(Stored data)

---

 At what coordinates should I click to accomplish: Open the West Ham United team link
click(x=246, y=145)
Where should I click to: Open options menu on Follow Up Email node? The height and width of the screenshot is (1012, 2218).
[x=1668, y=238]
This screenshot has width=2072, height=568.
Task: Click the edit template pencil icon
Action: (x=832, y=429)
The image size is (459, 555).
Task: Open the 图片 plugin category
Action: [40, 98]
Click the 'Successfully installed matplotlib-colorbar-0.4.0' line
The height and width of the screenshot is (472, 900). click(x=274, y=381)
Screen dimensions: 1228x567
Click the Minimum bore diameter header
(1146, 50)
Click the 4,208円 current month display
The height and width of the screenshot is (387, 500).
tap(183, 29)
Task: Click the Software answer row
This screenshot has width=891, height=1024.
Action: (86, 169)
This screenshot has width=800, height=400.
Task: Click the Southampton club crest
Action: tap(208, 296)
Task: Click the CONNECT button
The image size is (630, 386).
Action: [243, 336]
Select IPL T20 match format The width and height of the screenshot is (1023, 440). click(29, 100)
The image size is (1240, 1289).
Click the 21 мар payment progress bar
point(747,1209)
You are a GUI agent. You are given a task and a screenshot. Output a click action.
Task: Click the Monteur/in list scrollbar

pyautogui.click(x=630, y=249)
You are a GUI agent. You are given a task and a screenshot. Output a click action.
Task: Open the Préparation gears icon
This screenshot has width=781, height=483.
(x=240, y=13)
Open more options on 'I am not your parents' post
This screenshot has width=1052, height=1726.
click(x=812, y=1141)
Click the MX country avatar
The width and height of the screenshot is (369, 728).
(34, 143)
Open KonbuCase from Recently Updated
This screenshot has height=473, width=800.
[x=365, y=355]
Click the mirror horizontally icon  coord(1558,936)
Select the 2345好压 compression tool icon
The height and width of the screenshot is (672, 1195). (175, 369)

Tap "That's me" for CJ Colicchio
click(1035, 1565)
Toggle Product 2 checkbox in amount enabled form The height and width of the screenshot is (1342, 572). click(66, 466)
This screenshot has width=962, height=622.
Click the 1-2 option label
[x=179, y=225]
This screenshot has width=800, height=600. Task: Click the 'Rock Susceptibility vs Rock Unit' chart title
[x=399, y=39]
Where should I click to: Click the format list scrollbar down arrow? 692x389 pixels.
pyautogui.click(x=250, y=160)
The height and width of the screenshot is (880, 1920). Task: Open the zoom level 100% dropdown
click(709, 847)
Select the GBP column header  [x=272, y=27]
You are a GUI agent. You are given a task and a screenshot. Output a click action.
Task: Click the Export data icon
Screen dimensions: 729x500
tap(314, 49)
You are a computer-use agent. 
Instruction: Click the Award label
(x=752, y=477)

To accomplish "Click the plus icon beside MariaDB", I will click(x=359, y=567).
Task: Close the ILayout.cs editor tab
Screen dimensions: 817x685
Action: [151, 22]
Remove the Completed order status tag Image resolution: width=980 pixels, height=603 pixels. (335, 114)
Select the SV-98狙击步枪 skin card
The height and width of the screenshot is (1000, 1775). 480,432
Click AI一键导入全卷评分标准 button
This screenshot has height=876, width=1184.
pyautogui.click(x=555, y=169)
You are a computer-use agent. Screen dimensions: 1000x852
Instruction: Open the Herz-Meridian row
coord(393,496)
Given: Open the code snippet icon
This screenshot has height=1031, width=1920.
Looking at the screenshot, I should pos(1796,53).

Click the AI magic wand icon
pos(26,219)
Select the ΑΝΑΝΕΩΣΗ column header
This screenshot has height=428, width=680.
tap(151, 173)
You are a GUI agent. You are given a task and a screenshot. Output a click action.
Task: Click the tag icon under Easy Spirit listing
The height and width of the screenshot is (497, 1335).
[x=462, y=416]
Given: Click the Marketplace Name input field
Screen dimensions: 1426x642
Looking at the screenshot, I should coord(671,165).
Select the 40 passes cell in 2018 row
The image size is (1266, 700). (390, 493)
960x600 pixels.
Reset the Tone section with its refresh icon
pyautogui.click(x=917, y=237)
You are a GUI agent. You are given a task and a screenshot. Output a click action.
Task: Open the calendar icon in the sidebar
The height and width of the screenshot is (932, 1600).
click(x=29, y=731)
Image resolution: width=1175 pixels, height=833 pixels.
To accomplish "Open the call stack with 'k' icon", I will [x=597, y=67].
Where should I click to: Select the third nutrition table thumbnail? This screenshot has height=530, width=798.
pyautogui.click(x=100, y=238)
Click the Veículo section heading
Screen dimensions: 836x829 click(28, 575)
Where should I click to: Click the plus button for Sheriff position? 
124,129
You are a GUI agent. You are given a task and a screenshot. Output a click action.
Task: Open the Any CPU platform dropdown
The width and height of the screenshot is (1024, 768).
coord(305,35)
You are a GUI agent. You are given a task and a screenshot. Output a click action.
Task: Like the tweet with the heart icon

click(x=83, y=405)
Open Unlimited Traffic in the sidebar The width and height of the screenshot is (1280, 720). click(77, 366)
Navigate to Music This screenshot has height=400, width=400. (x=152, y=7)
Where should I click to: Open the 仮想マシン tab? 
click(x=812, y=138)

---

Activity:
Using the records above as the source, restate each line verbatim.

Your response:
 At what coordinates should I click to accomplish: Open the West Ham United team link
click(x=246, y=145)
Where should I click to: Open options menu on Follow Up Email node? The height and width of the screenshot is (1012, 2218).
[x=1668, y=238]
This screenshot has width=2072, height=568.
Task: Click the edit template pencil icon
Action: (x=832, y=429)
The image size is (459, 555).
Task: Open the 图片 plugin category
Action: [40, 98]
Click the 'Successfully installed matplotlib-colorbar-0.4.0' line
The height and width of the screenshot is (472, 900). click(x=274, y=381)
Screen dimensions: 1228x567
Click the Minimum bore diameter header
(1146, 50)
Click the 4,208円 current month display
The height and width of the screenshot is (387, 500).
tap(183, 29)
Task: Click the Software answer row
This screenshot has width=891, height=1024.
Action: (86, 169)
This screenshot has width=800, height=400.
Task: Click the Southampton club crest
Action: tap(208, 296)
Task: Click the CONNECT button
The image size is (630, 386).
Action: [243, 336]
Select IPL T20 match format The width and height of the screenshot is (1023, 440). click(29, 100)
The image size is (1240, 1289).
Click the 21 мар payment progress bar
point(747,1209)
You are a GUI agent. You are given a task and a screenshot. Output a click action.
Task: Click the Monteur/in list scrollbar

pyautogui.click(x=630, y=249)
You are a GUI agent. You are given a task and a screenshot. Output a click action.
Task: Open the Préparation gears icon
This screenshot has width=781, height=483.
(x=240, y=13)
Open more options on 'I am not your parents' post
This screenshot has width=1052, height=1726.
click(x=812, y=1141)
Click the MX country avatar
The width and height of the screenshot is (369, 728).
(34, 143)
Open KonbuCase from Recently Updated
This screenshot has height=473, width=800.
[x=365, y=355]
Click the mirror horizontally icon  coord(1558,936)
Select the 2345好压 compression tool icon
The height and width of the screenshot is (672, 1195). (175, 369)

Tap "That's me" for CJ Colicchio
click(1035, 1565)
Toggle Product 2 checkbox in amount enabled form The height and width of the screenshot is (1342, 572). click(66, 466)
This screenshot has width=962, height=622.
Click the 1-2 option label
[x=179, y=225]
This screenshot has width=800, height=600. Task: Click the 'Rock Susceptibility vs Rock Unit' chart title
[x=399, y=39]
Where should I click to: Click the format list scrollbar down arrow? 692x389 pixels.
pyautogui.click(x=250, y=160)
The height and width of the screenshot is (880, 1920). Task: Open the zoom level 100% dropdown
click(709, 847)
Select the GBP column header  [x=272, y=27]
You are a GUI agent. You are given a task and a screenshot. Output a click action.
Task: Click the Export data icon
Screen dimensions: 729x500
tap(314, 49)
You are a computer-use agent. 
Instruction: Click the Award label
(x=752, y=477)

To accomplish "Click the plus icon beside MariaDB", I will click(x=359, y=567).
Task: Close the ILayout.cs editor tab
Screen dimensions: 817x685
Action: [151, 22]
Remove the Completed order status tag Image resolution: width=980 pixels, height=603 pixels. (335, 114)
Select the SV-98狙击步枪 skin card
The height and width of the screenshot is (1000, 1775). 480,432
Click AI一键导入全卷评分标准 button
This screenshot has height=876, width=1184.
pyautogui.click(x=555, y=169)
You are a computer-use agent. Screen dimensions: 1000x852
Instruction: Open the Herz-Meridian row
coord(393,496)
Given: Open the code snippet icon
This screenshot has height=1031, width=1920.
Looking at the screenshot, I should pos(1796,53).

Click the AI magic wand icon
pos(26,219)
Select the ΑΝΑΝΕΩΣΗ column header
This screenshot has height=428, width=680.
tap(151, 173)
You are a GUI agent. You are given a task and a screenshot. Output a click action.
Task: Click the tag icon under Easy Spirit listing
The height and width of the screenshot is (497, 1335).
[x=462, y=416]
Given: Click the Marketplace Name input field
Screen dimensions: 1426x642
Looking at the screenshot, I should coord(671,165).
Select the 40 passes cell in 2018 row
The image size is (1266, 700). (390, 493)
960x600 pixels.
Reset the Tone section with its refresh icon
pyautogui.click(x=917, y=237)
You are a GUI agent. You are given a task and a screenshot. Output a click action.
Task: Open the calendar icon in the sidebar
The height and width of the screenshot is (932, 1600).
click(x=29, y=731)
Image resolution: width=1175 pixels, height=833 pixels.
To accomplish "Open the call stack with 'k' icon", I will [x=597, y=67].
Where should I click to: Select the third nutrition table thumbnail? This screenshot has height=530, width=798.
pyautogui.click(x=100, y=238)
Click the Veículo section heading
Screen dimensions: 836x829 click(28, 575)
Where should I click to: Click the plus button for Sheriff position? 
124,129
You are a GUI agent. You are given a task and a screenshot. Output a click action.
Task: Open the Any CPU platform dropdown
The width and height of the screenshot is (1024, 768).
coord(305,35)
You are a GUI agent. You are given a task and a screenshot. Output a click action.
Task: Like the tweet with the heart icon

click(x=83, y=405)
Open Unlimited Traffic in the sidebar The width and height of the screenshot is (1280, 720). click(77, 366)
Navigate to Music This screenshot has height=400, width=400. (x=152, y=7)
Where should I click to: Open the 仮想マシン tab? 
click(x=812, y=138)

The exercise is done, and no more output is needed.